In this type of atmosphere people are drawn to be supportive of whoever the most beautiful contestant is. It's all about the hair, the makeup, the slender body. Women being paraded around based on their beauty. I know, there is an educational and philanthropic aspect to it, but in beauty pageants, if you don't have the look, you don't have a chance.

From being a woman and knowing body sizes, I can easily tell most of the women in the Miss USA pageant are easily a size 0, maybe a 2. I can tell from the slender waist lines and bone structure even just from a TV. Miss Indiana 2014, Mekayla Diel displayed a shape much smaller than the average American woman, and has received more attention for having a "normal" size body than the winner of the pageant did for winning.

Okay for one, how is this shape "normal?" How can anyone's body be classified as "normal?" Also, it is widely known that Miss Indiana's shape is not the size the average American woman is.

Oh, but wait. This is a beauty pageant.

This is what society is lead to believe- that in order to be beautiful a woman must be very tiny, have a nice round butt (no cellulite please) a nice bosom (no breast implants, only natural, but they can't be too small) and 6 pack abs (not too manly though) with nothing extra.

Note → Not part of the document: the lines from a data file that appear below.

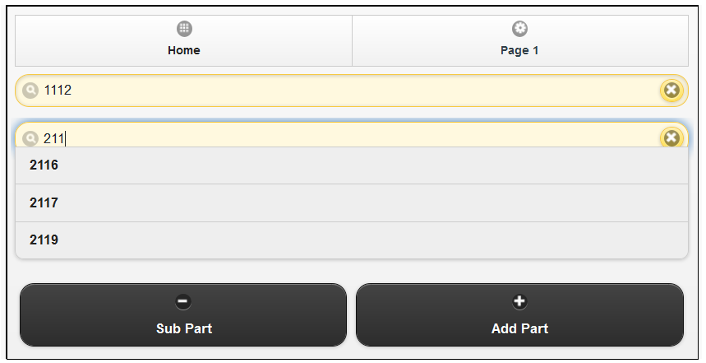Select suggestion 2116 from the autocomplete list
The width and height of the screenshot is (706, 363).
(352, 165)
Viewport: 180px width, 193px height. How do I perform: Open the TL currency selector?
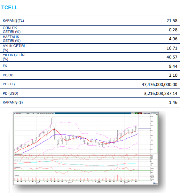tap(33, 113)
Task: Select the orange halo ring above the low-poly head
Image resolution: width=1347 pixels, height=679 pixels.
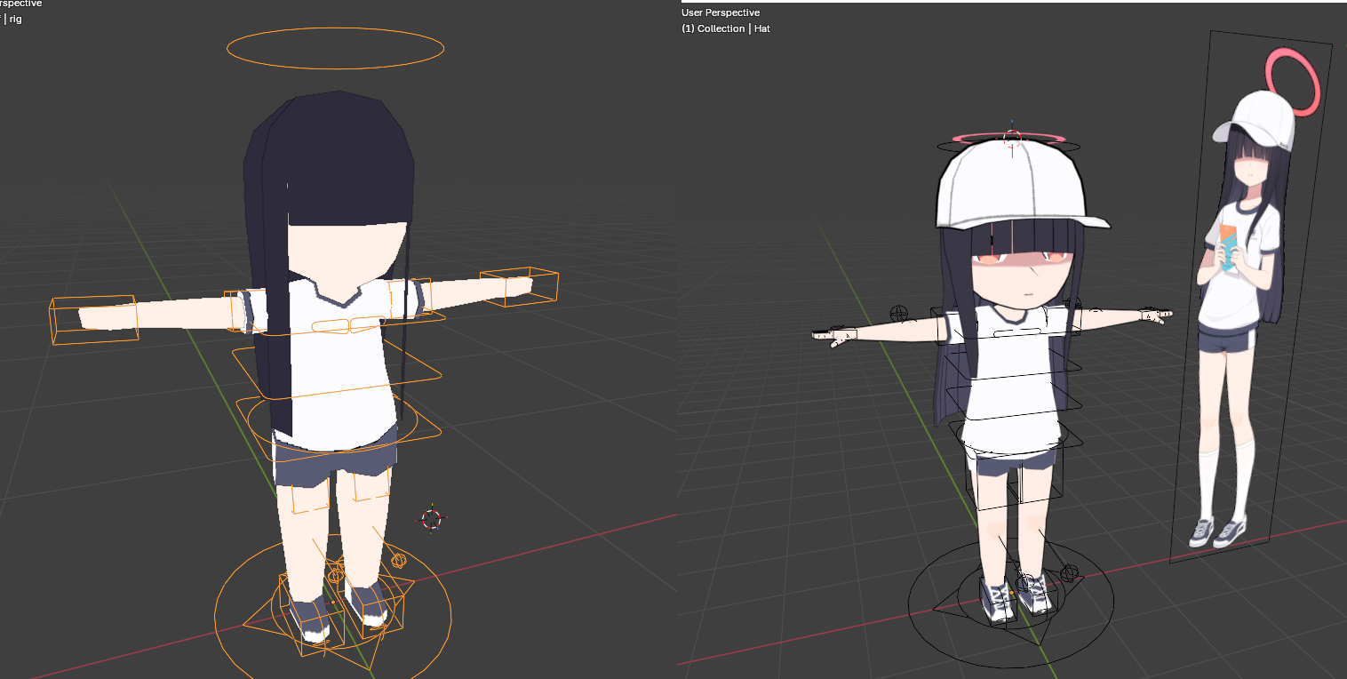Action: pos(335,29)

And society loves this. Many women continually bash their "normal bodies" because their stomachs aren't completely flat. They aren't the same size they were several years ago, and they don't look like the hottest Hollywood actress.

I don't expect society to change, but what we can do is create awareness and teach ourselves, our daughters and our sons that true beauty is much more than skin deep. After all, who more do they look up to besides you?